1942 год.
Березовая роща, легкий ветерок шелестел листвой. Дробь дятла разносилась по округе, куковала кукушка. По узенькой тропке шел человек. Он шел медленно, опираясь на самодельный костыль. От боли и усталости он, время от времени, приваливался к березовому стволу, чтобы отдохнуть. По запыленному лицу катились скупые мужские слезы. Он тихонько бормотал себе под нос: «Еще немножко… Вот закончится роща, а там мосток через малую речушку… А там дом…»

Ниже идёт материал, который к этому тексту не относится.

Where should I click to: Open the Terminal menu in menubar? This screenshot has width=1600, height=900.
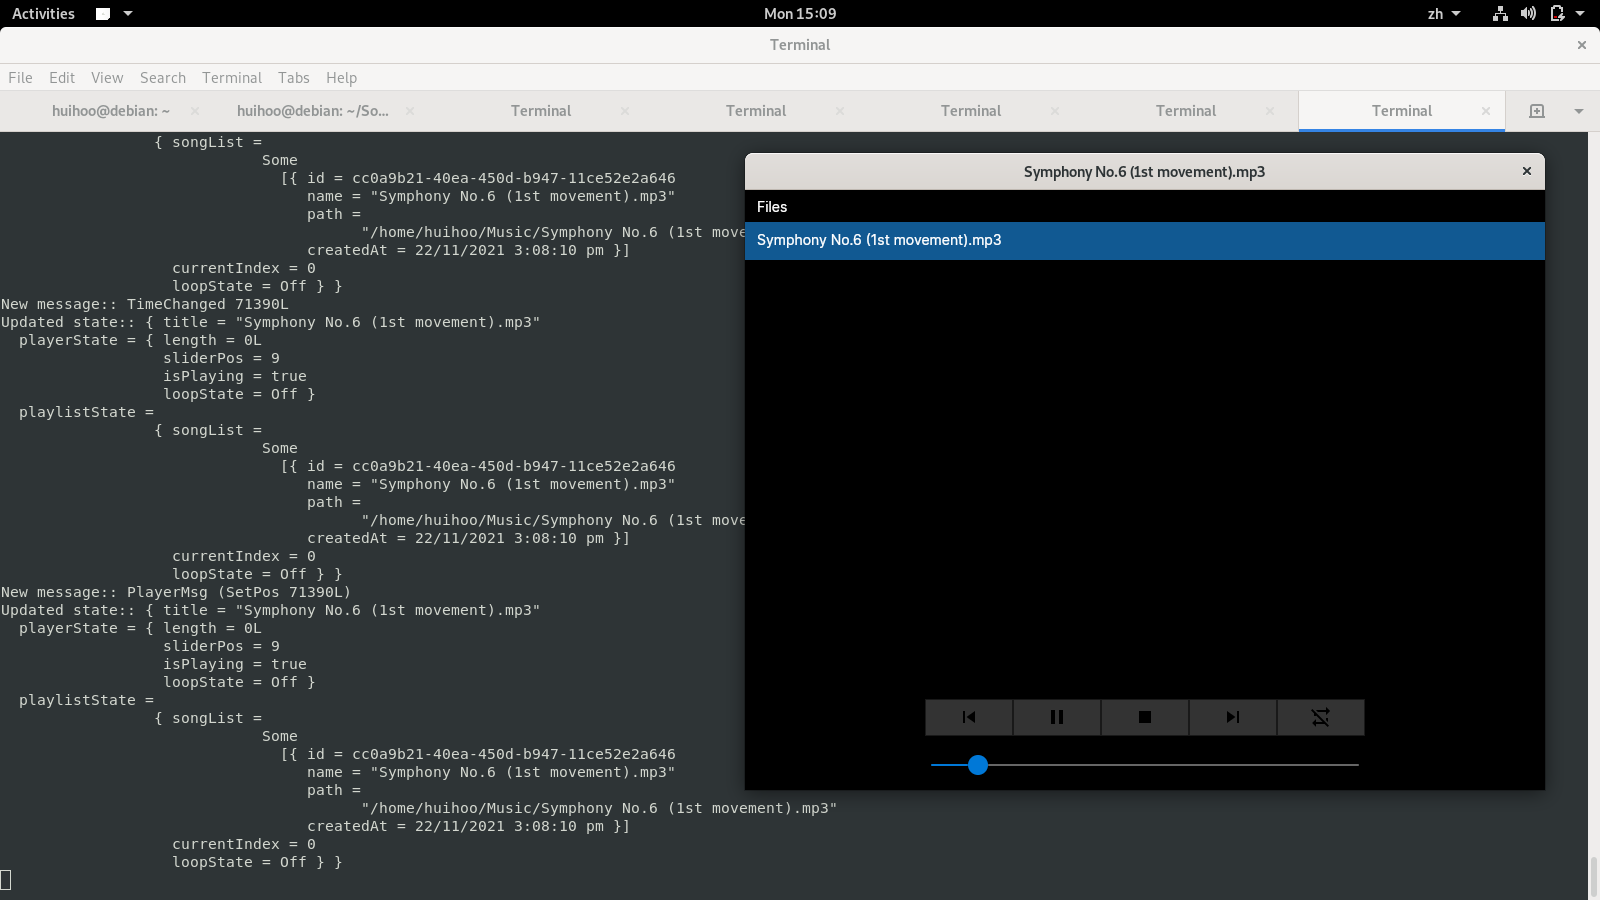231,78
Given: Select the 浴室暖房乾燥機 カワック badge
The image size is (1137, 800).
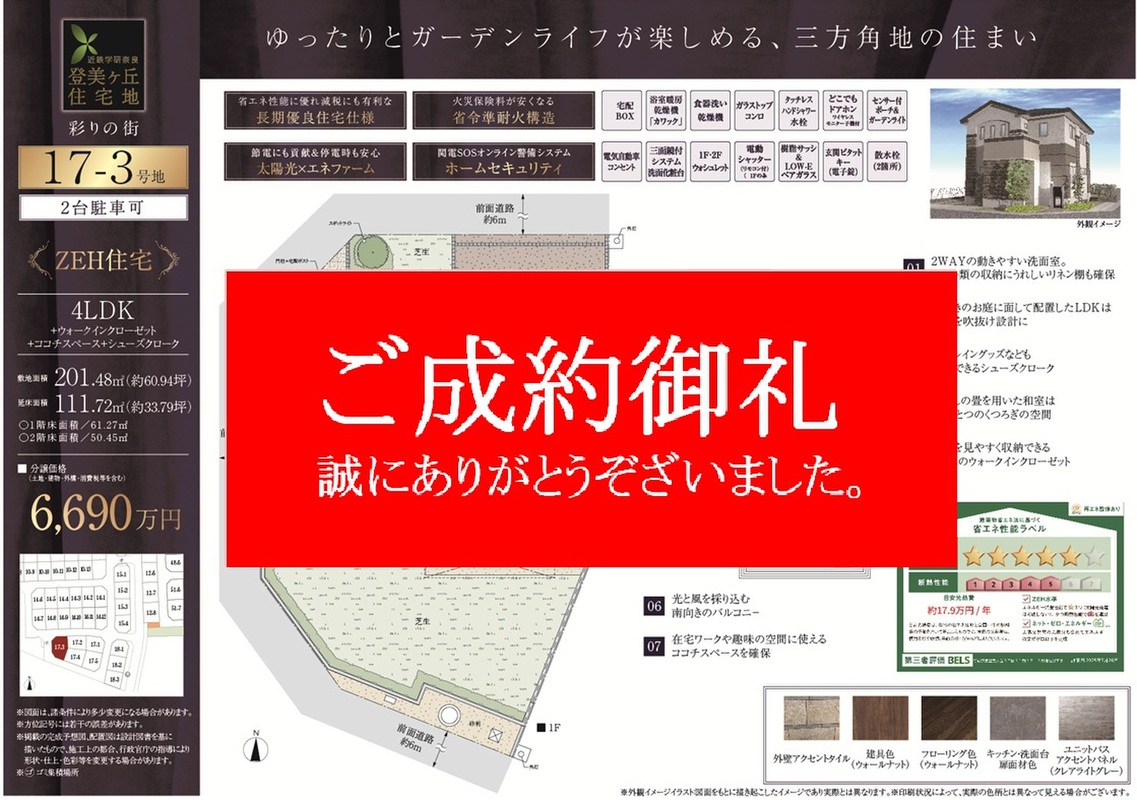Looking at the screenshot, I should click(669, 109).
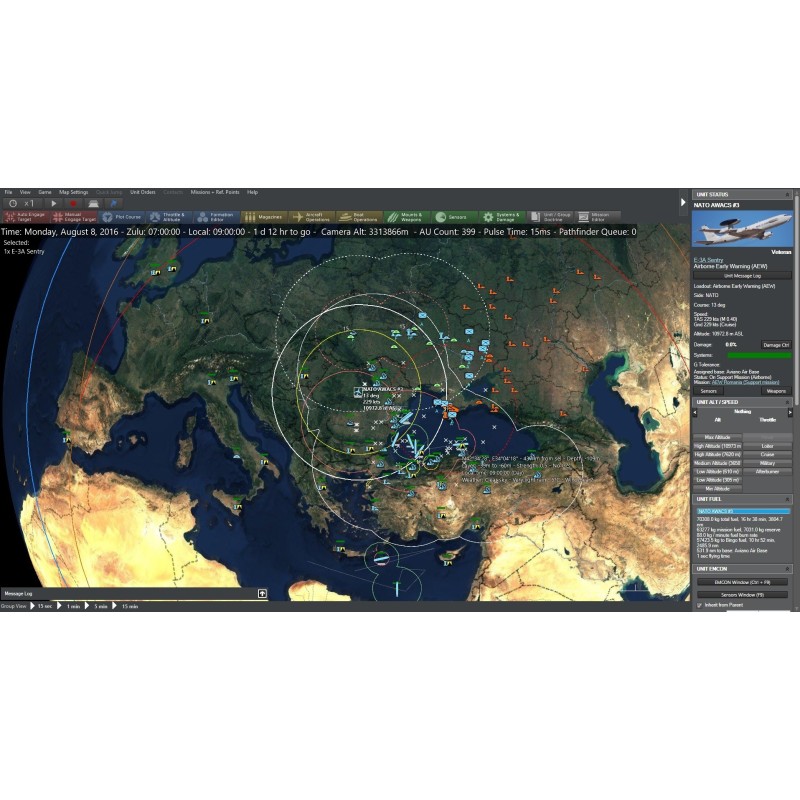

Тишина. Он не мог поверить, что нет взрывов, криков, лязга орудий и страшных, мерзких рож немцев. Страх, поселившийся в душе, с гулким стуком сердца все это время жил в нем. Дойти до дома, уткнуться в гриву Белявки. Она поймет, милая, поймет, выслушает и пожалеет. Дойти, главное дойти и вот мосток. Он оперся о хлипкие перила. Вода в речушке была прозрачна, как слеза: камешки на дне, резвится головастик. Еще немного огородом. На грядках что-то зеленело, казалось, что родимую сторону не затронула война – пели петухи, брехали собаки. С громких скрипом журавля из колодца кто-то тяну воду. И вот стоит старый абрикос еще с зеленцой, а когда поспеет – слаще меда. Мать налущит кураги, высушит косточки, зимой так упоительно стучать молотком и выталкивать сладкую сердцевину камушка.
Он доковылял до низкой скамьи у ствола абрикоса, закрыл глаза, и тихонько засвистел. Сейчас с фырканьем из сарая ему ответит Белявка. Было тихо. Он снова засвистел. Белявка молчала. Он открыл глаза и увидел перед собой в короткой белой рубашонке, облепившей худющее тельце, девку с тоненькими ручками-веточками, с ножками, вьющимися короткими волосами. Девка стояла, чуть приоткрыв рот, из которого виднелись мелкие острые зубы как у щучки. Сунь палец и откусит. На треугольном личике светились огромные черные глаза. Взглянув в них, он как в полынью ухнул. Девка развернулась и пошла во двор, крича:
– Тетушка!
Появилась мать, вытирая руки о цветастый фартук. Подлетела, упала на колени, приговаривая:
– Васенька, сынок родимый.
Девка стояла у штакетника.
Он гладил мать по голове и говорил:
– Ладно, хватит… Живой, живой… Покалеченный малость, но ничего.
Он не стал говорить, что услышал в госпитале свой приговор «не жилец». Бочину разорвало, и сколько ее ни штопали, толку не было, и над ним смилостивились – отпустили домой умирать.